What you are asked to do ::
Repeat the data exactly, so that every line matches the original.

Source records ::
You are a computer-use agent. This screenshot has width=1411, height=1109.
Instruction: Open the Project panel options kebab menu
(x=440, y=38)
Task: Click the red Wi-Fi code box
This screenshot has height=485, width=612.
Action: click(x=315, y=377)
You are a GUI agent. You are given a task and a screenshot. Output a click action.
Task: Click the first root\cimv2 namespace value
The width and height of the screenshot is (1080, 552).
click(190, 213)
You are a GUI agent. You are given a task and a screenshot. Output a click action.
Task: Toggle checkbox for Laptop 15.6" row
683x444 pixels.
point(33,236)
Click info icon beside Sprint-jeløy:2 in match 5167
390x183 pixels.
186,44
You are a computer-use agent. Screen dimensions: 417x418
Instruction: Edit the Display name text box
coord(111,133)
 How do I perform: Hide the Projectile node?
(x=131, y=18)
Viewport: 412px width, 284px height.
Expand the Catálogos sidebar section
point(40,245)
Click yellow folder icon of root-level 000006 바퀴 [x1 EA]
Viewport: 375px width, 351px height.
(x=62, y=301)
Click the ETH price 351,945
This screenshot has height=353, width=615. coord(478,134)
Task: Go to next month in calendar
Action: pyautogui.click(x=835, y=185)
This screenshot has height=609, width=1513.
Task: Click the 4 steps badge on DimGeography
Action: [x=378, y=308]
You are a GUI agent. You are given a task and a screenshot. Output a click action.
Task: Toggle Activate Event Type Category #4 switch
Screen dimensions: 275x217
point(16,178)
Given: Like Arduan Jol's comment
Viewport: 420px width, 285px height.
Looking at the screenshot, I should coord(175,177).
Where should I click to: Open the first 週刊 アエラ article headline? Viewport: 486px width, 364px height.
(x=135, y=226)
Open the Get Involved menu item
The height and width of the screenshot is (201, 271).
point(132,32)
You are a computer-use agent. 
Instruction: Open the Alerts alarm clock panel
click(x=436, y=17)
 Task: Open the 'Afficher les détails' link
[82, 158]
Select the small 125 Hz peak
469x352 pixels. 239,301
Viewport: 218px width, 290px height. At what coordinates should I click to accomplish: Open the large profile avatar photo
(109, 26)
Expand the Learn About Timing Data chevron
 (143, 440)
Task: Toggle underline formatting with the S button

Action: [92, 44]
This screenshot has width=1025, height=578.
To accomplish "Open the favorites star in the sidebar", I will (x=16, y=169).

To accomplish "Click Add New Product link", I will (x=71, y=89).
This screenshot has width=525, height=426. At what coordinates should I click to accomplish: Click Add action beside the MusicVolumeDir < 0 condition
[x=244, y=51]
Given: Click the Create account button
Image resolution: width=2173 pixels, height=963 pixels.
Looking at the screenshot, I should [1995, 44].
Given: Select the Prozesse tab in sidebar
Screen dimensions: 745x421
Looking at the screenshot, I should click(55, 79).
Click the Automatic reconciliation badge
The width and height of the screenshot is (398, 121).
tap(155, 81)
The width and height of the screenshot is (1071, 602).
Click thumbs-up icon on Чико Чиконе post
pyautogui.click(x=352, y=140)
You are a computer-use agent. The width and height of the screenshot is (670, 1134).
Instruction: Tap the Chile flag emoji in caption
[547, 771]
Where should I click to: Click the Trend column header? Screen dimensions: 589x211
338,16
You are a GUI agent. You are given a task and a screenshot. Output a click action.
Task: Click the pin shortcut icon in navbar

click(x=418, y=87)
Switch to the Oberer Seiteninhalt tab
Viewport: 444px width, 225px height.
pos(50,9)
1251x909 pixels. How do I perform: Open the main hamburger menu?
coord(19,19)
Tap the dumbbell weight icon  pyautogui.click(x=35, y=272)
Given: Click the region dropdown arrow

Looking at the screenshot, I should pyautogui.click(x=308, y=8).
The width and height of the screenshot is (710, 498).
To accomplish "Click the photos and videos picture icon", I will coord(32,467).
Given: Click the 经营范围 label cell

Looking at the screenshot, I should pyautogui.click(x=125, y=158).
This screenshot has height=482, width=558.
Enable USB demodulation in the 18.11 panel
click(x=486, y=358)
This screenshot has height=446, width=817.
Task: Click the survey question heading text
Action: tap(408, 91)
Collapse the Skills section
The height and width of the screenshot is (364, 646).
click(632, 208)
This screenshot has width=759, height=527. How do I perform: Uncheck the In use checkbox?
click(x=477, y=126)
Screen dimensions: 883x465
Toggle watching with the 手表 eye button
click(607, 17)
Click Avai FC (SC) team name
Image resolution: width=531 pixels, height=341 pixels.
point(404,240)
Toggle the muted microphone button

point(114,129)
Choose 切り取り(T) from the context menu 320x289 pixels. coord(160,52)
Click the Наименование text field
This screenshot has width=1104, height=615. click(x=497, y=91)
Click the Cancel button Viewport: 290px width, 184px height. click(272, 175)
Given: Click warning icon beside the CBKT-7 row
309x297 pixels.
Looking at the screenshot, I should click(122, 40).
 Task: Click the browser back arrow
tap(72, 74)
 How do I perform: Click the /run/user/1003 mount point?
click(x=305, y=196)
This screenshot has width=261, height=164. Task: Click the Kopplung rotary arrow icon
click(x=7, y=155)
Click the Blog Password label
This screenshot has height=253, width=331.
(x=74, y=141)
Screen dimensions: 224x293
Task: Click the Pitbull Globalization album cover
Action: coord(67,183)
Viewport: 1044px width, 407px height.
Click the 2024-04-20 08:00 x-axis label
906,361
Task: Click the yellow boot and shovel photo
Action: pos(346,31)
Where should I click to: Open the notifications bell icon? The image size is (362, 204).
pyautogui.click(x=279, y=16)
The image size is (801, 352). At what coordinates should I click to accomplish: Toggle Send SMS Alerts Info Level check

Result for this task ::
You are a computer-use agent. This screenshot has width=1411, height=1109.
Instruction: Open the Project panel options kebab menu
(x=440, y=38)
Task: Click the red Wi-Fi code box
This screenshot has height=485, width=612.
Action: click(x=315, y=377)
You are a GUI agent. You are given a task and a screenshot. Output a click action.
Task: Click the first root\cimv2 namespace value
The width and height of the screenshot is (1080, 552).
click(190, 213)
You are a GUI agent. You are given a task and a screenshot. Output a click action.
Task: Toggle checkbox for Laptop 15.6" row
683x444 pixels.
point(33,236)
Click info icon beside Sprint-jeløy:2 in match 5167
390x183 pixels.
186,44
You are a computer-use agent. Screen dimensions: 417x418
Instruction: Edit the Display name text box
coord(111,133)
 How do I perform: Hide the Projectile node?
(x=131, y=18)
Viewport: 412px width, 284px height.
Expand the Catálogos sidebar section
point(40,245)
Click yellow folder icon of root-level 000006 바퀴 [x1 EA]
Viewport: 375px width, 351px height.
(x=62, y=301)
Click the ETH price 351,945
This screenshot has height=353, width=615. coord(478,134)
Task: Go to next month in calendar
Action: pyautogui.click(x=835, y=185)
This screenshot has height=609, width=1513.
Task: Click the 4 steps badge on DimGeography
Action: [x=378, y=308]
You are a GUI agent. You are given a task and a screenshot. Output a click action.
Task: Toggle Activate Event Type Category #4 switch
Screen dimensions: 275x217
point(16,178)
Given: Like Arduan Jol's comment
Viewport: 420px width, 285px height.
Looking at the screenshot, I should coord(175,177).
Where should I click to: Open the first 週刊 アエラ article headline? Viewport: 486px width, 364px height.
(x=135, y=226)
Open the Get Involved menu item
The height and width of the screenshot is (201, 271).
point(132,32)
You are a computer-use agent. 
Instruction: Open the Alerts alarm clock panel
click(x=436, y=17)
 Task: Open the 'Afficher les détails' link
[82, 158]
Select the small 125 Hz peak
469x352 pixels. 239,301
Viewport: 218px width, 290px height. At what coordinates should I click to accomplish: Open the large profile avatar photo
(109, 26)
Expand the Learn About Timing Data chevron
 (143, 440)
Task: Toggle underline formatting with the S button

Action: [92, 44]
This screenshot has width=1025, height=578.
To accomplish "Open the favorites star in the sidebar", I will (x=16, y=169).

To accomplish "Click Add New Product link", I will (x=71, y=89).
This screenshot has width=525, height=426. At what coordinates should I click to accomplish: Click Add action beside the MusicVolumeDir < 0 condition
[x=244, y=51]
Given: Click the Create account button
Image resolution: width=2173 pixels, height=963 pixels.
Looking at the screenshot, I should [1995, 44].
Given: Select the Prozesse tab in sidebar
Screen dimensions: 745x421
Looking at the screenshot, I should click(55, 79).
Click the Automatic reconciliation badge
The width and height of the screenshot is (398, 121).
tap(155, 81)
The width and height of the screenshot is (1071, 602).
Click thumbs-up icon on Чико Чиконе post
pyautogui.click(x=352, y=140)
You are a computer-use agent. The width and height of the screenshot is (670, 1134).
Instruction: Tap the Chile flag emoji in caption
[547, 771]
Where should I click to: Click the Trend column header? Screen dimensions: 589x211
338,16
You are a GUI agent. You are given a task and a screenshot. Output a click action.
Task: Click the pin shortcut icon in navbar

click(x=418, y=87)
Switch to the Oberer Seiteninhalt tab
Viewport: 444px width, 225px height.
pos(50,9)
1251x909 pixels. How do I perform: Open the main hamburger menu?
coord(19,19)
Tap the dumbbell weight icon  pyautogui.click(x=35, y=272)
Given: Click the region dropdown arrow

Looking at the screenshot, I should pyautogui.click(x=308, y=8).
The width and height of the screenshot is (710, 498).
To accomplish "Click the photos and videos picture icon", I will coord(32,467).
Given: Click the 经营范围 label cell

Looking at the screenshot, I should pyautogui.click(x=125, y=158).
This screenshot has height=482, width=558.
Enable USB demodulation in the 18.11 panel
click(x=486, y=358)
This screenshot has height=446, width=817.
Task: Click the survey question heading text
Action: tap(408, 91)
Collapse the Skills section
The height and width of the screenshot is (364, 646).
click(632, 208)
This screenshot has width=759, height=527. How do I perform: Uncheck the In use checkbox?
click(x=477, y=126)
Screen dimensions: 883x465
Toggle watching with the 手表 eye button
click(607, 17)
Click Avai FC (SC) team name
Image resolution: width=531 pixels, height=341 pixels.
point(404,240)
Toggle the muted microphone button

point(114,129)
Choose 切り取り(T) from the context menu 320x289 pixels. coord(160,52)
Click the Наименование text field
This screenshot has width=1104, height=615. click(x=497, y=91)
Click the Cancel button Viewport: 290px width, 184px height. click(272, 175)
Given: Click warning icon beside the CBKT-7 row
309x297 pixels.
Looking at the screenshot, I should click(122, 40).
 Task: Click the browser back arrow
tap(72, 74)
 How do I perform: Click the /run/user/1003 mount point?
click(x=305, y=196)
This screenshot has width=261, height=164. Task: Click the Kopplung rotary arrow icon
click(x=7, y=155)
Click the Blog Password label
This screenshot has height=253, width=331.
(x=74, y=141)
Screen dimensions: 224x293
Task: Click the Pitbull Globalization album cover
Action: coord(67,183)
Viewport: 1044px width, 407px height.
Click the 2024-04-20 08:00 x-axis label
906,361
Task: Click the yellow boot and shovel photo
Action: pos(346,31)
Where should I click to: Open the notifications bell icon? The image size is (362, 204).
pyautogui.click(x=279, y=16)
The image size is (801, 352). At what coordinates should I click to accomplish: Toggle Send SMS Alerts Info Level check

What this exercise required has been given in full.